- [Assigned task]: Below are some records; quote exactly the lines from the one that contains "You are a computer-use agent. 857x336 pixels." through the one that contains "Focus the SMTP", inclusive, and no others.

- [Task input]:
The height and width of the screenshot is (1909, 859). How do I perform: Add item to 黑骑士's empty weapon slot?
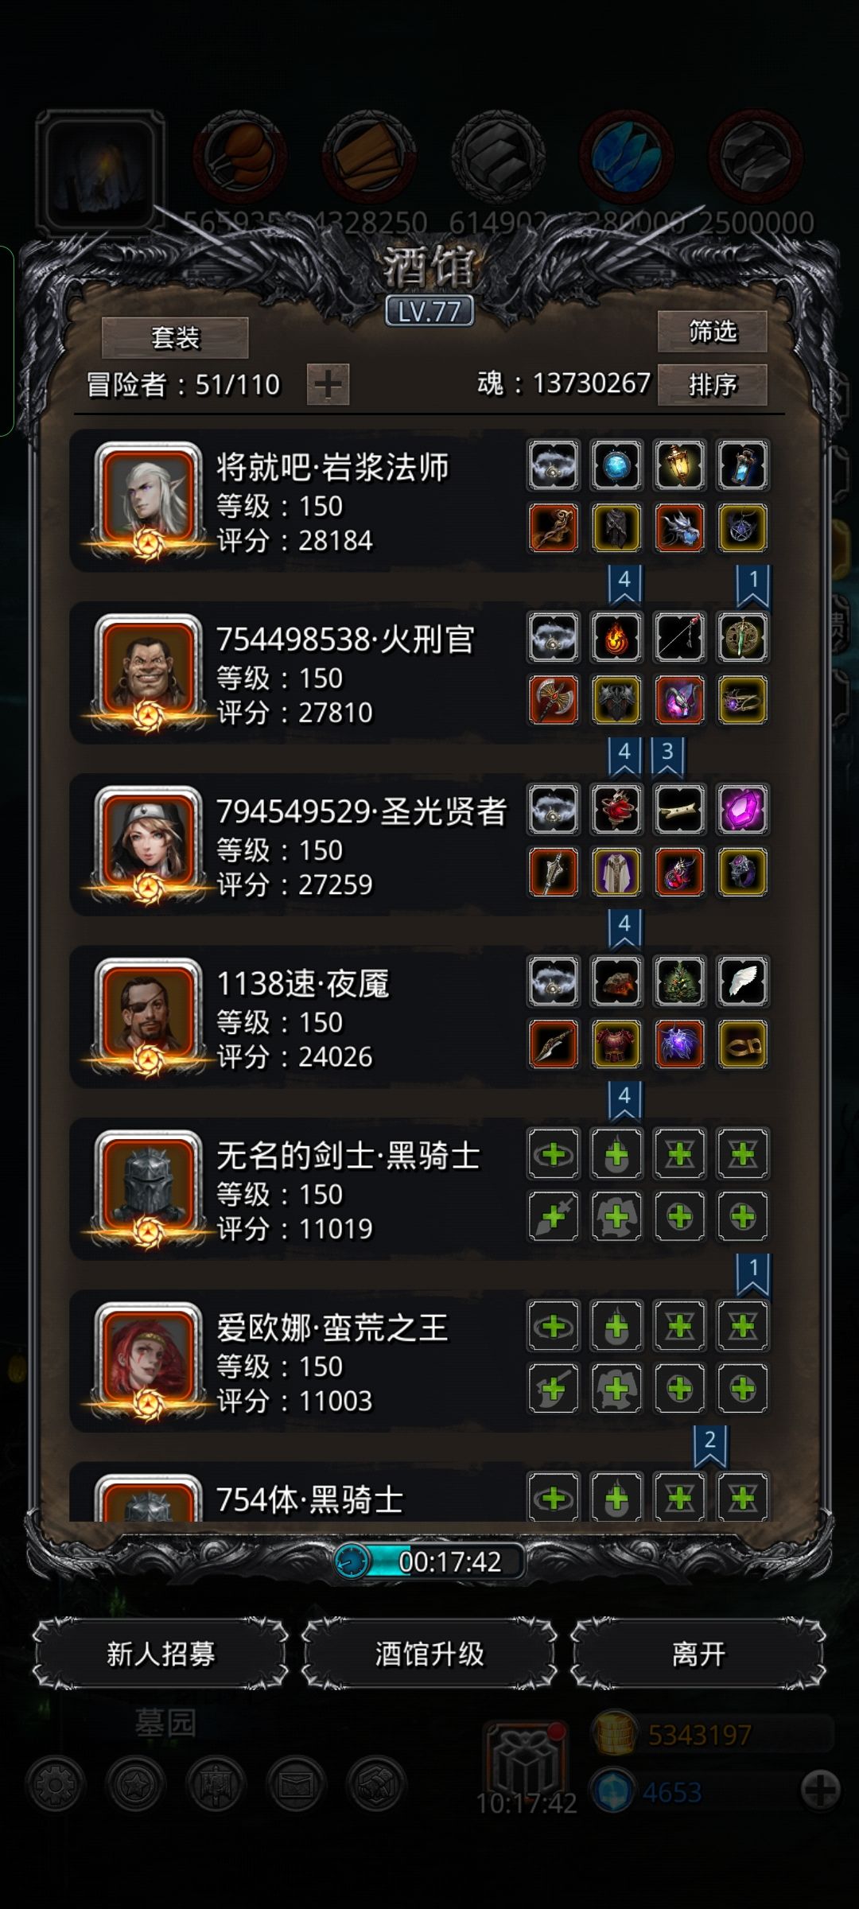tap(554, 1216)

...

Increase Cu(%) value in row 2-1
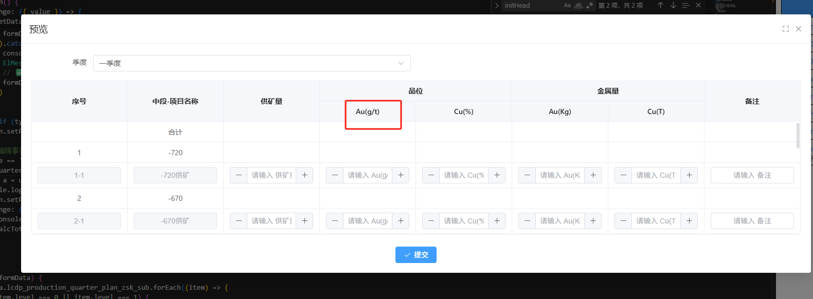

* * *

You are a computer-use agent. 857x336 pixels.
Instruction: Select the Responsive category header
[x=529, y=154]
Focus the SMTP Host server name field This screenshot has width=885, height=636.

- [Written answer]:
You are a computer-use agent. 857x336 pixels.
Instruction: Select the Responsive category header
[x=529, y=154]
Focus the SMTP Host server name field This screenshot has width=885, height=636.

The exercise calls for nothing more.